TÉMOINS

3ème dimanche Pâques – Année B

En ce temps-là, les disciples qui rentraient d’Emmaüs racontaient aux onze Apôtres et à leurs compagnons ce qui s’était passé sur la route, et comment le Seigneur s’était fait reconnaître par eux à la fraction du pain. Comme ils en parlaient encore, lui-même fut présent au milieu d’eux, et leur dit : « La paix soit avec vous ! » Saisis de frayeur et de crainte, ils croyaient voir un esprit. Jésus leur dit : « Pourquoi êtes-vous bouleversés ? Et pourquoi ces pensées qui surgissent dans votre cœur ? Voyez mes mains et mes pieds : c’est bien moi ! Touchez-moi, regardez : un esprit n’a pas de chair ni d’os comme vous constatez que j’en ai. » Après cette parole, il leur montra ses mains et ses pieds. Dans leur joie, ils n’osaient pas encore y croire, et restaient saisis d’étonnement. Jésus leur dit : « Avez-vous ici quelque chose à manger ? » Ils lui présentèrent une part de poisson grillé qu’il prit et mangea devant eux. Puis il leur déclara : « Voici les paroles que je vous ai dites quand j’étais encore avec vous : “Il faut que s’accomplisse tout ce qui a été écrit à mon sujet dans la loi de Moïse, les Prophètes et les Psaumes.” » Alors il ouvrit leur intelligence à la compréhension des Écritures. Il leur dit : « Ainsi est-il écrit que le Christ souffrirait, qu’il ressusciterait d’entre les morts le troisième jour, et que la conversion serait proclamée en son nom, pour le pardon des péchés, à toutes les nations, en commençant par Jérusalem. À vous d’en être les témoins. » (Luc 24,35-48)
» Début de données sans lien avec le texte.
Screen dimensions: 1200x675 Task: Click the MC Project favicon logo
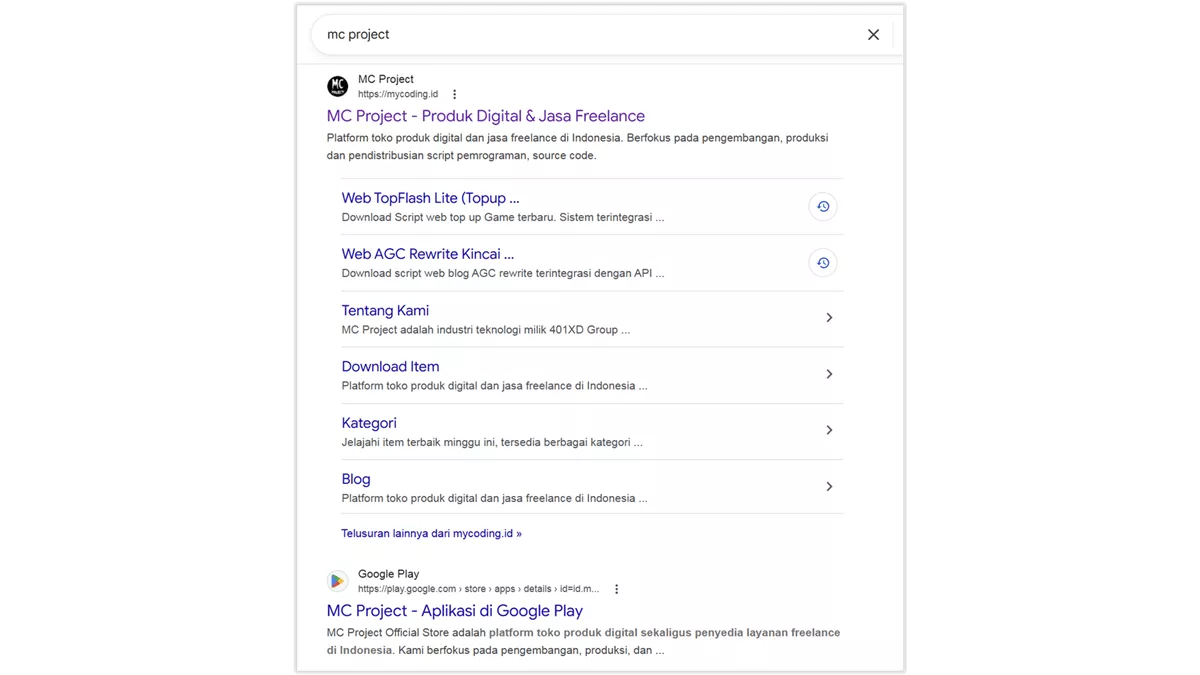(x=337, y=86)
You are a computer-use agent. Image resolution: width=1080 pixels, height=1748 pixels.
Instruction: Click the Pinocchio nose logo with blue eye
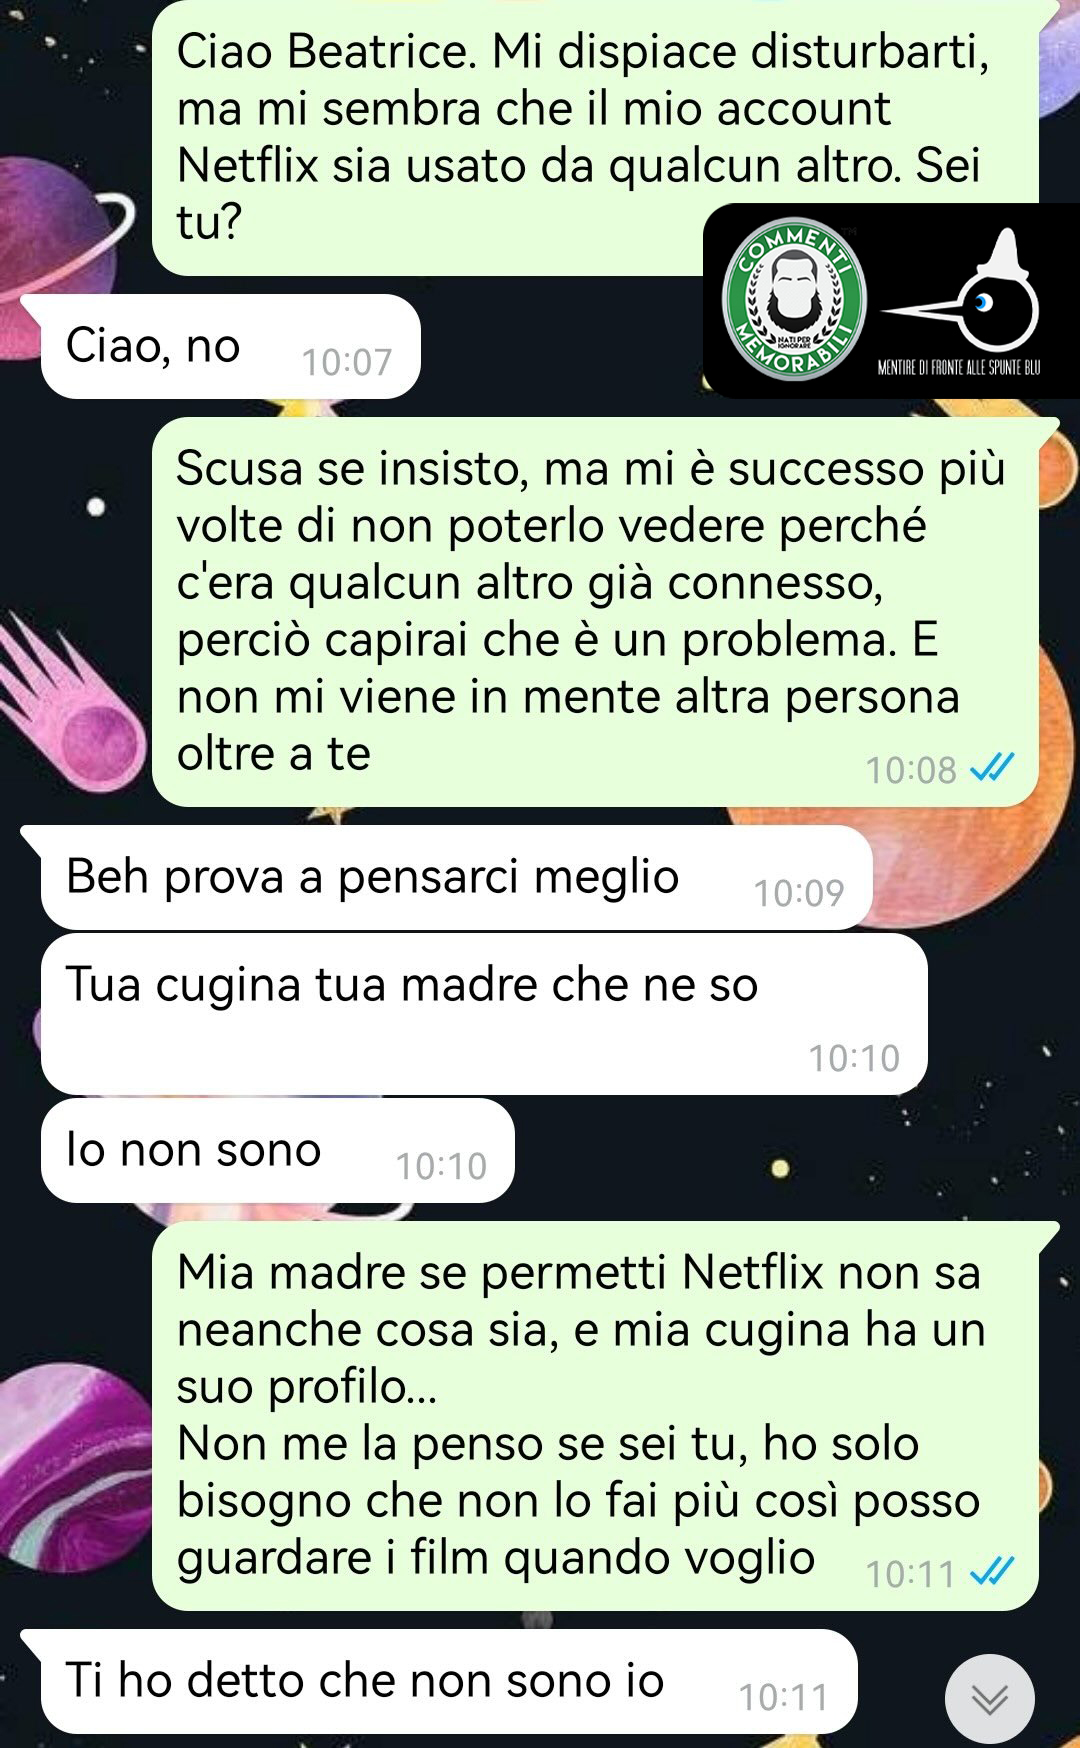pyautogui.click(x=962, y=296)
Luc décrit la rencontre du Ressuscité avec ses disciples comme une expérience fondatrice. Le désir de Jésus est clair. Sa mission n’a pas pris fin sur la croix. Ressuscité par Dieu après son exécution, il entre en contact avec les siens pour mettre en marche un mouvement de « témoins » capables de communiquer à tous les peuples sa Bonne Nouvelle : « Vous êtes mes témoins ».
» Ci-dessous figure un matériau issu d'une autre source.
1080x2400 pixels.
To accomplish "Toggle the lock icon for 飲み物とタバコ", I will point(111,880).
Il n’est pas facile de faire des témoins, de ces hommes déconcertés et enfoncés dans la peur. Tout le long de la scène, les disciples restent bouche bée, dans un silence total. Le narrateur ne décrit que leur monde intérieur : ils sont terrifiés ; ils ne sentent que trouble et incrédulité ; tout cela leur semble trop beau pour être vrai.

C’est Jésus qui va régénérer leur foi. Le plus important c’est qu’ils ne se sentent pas seuls. Il faut qu’ils le sentent plein de vie au milieu d’eux. Voici les premiers mots qu’ils entendent du Ressuscité : « La paix soit avec vous…Pourquoi surgissent ces doutes au-dedans de vous ?"

Lorsque nous oublions la présence vivante de Jésus au milieu de nous; lorsque nous le cachons en jouant la vedette; lorsque la tristesse nous empêche de sentir tout sauf sa paix ; lorsque nous nous contaminons mutuellement avec nos pessimismes et notre incrédulité, nous sommes en train de pécher contre le Ressuscité et nous rendons impossible une Église de Témoins.

Pour éveiller leur foi, Jésus ne leur demande pas de regarder son visage, mais ses mains et ses pieds. Qu’ils regardent ses plaies de crucifié. Qu’ils aient toujours devant leurs yeux son amour livré jusqu’à la mort. Il n’est pas un fantôme : « C’est bien moi en personne ». Le même qu’ils ont connu et aimé sur les chemins de Galilée.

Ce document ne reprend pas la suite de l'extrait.